BEGIN
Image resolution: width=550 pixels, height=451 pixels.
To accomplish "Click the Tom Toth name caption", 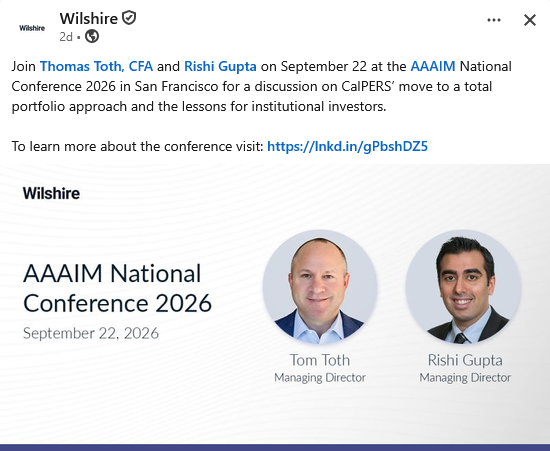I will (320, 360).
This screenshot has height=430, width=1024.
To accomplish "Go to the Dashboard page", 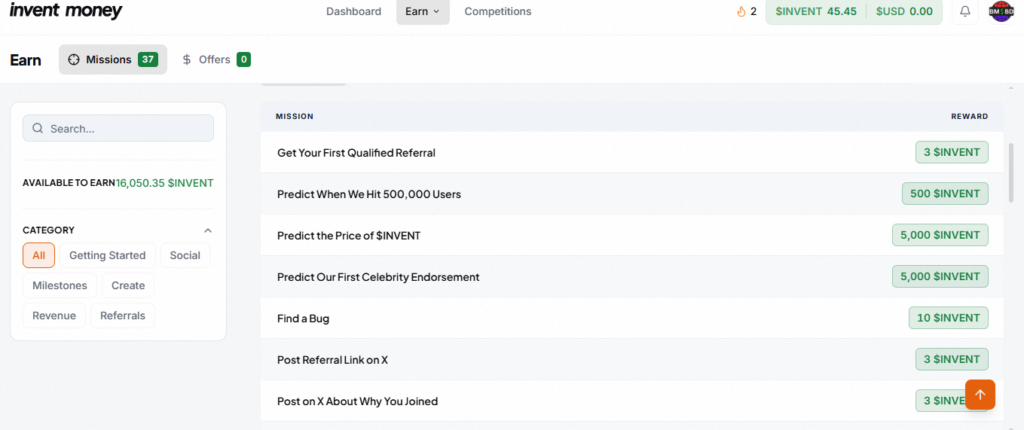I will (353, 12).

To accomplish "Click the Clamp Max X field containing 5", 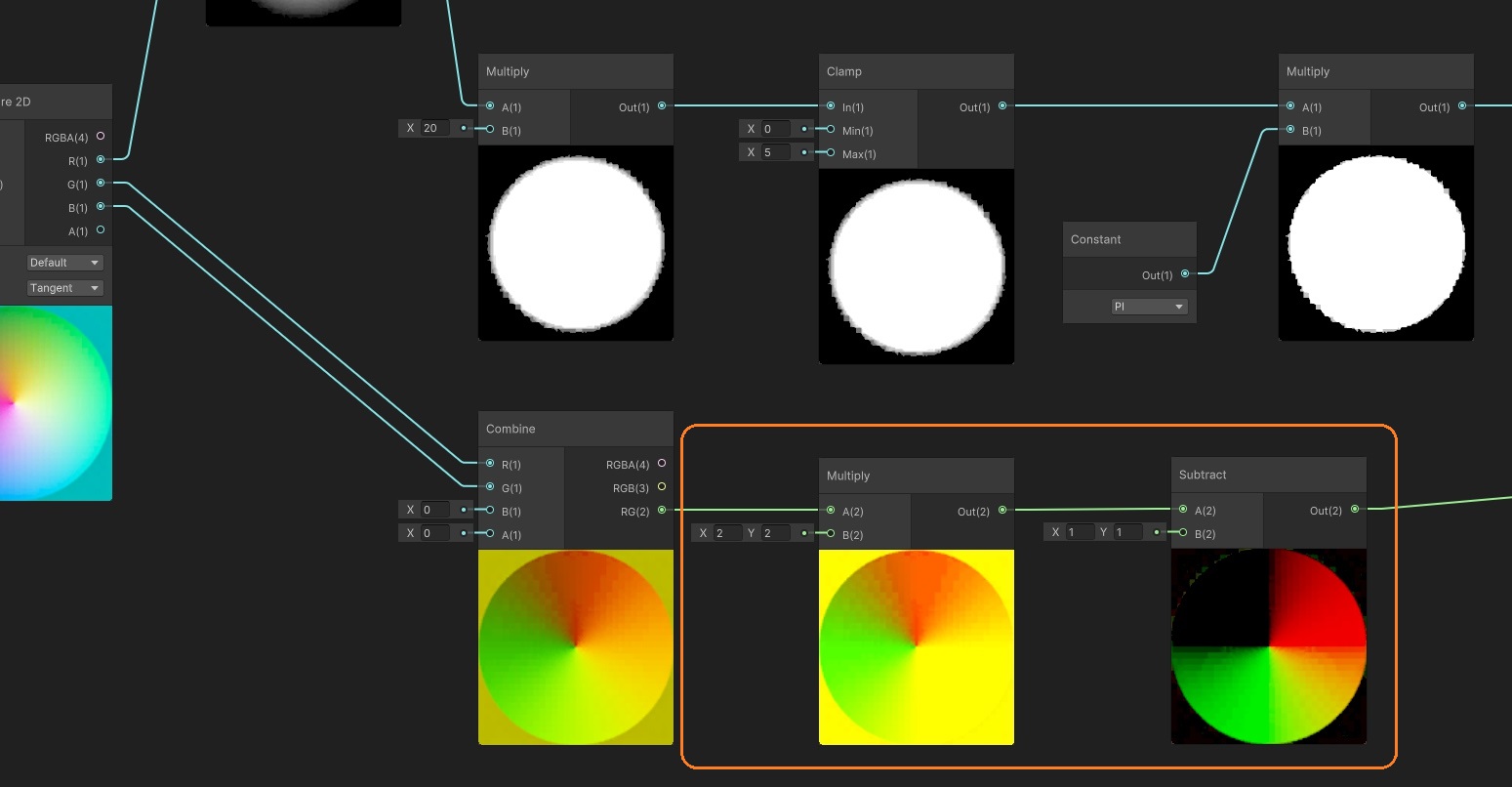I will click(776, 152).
END
_What is being asked_
All lines of the material that contain the word "height" should be listed.

_Exercise answer_
Image resolution: width=550 pixels, height=451 pixels.
This screenshot has height=430, width=1024.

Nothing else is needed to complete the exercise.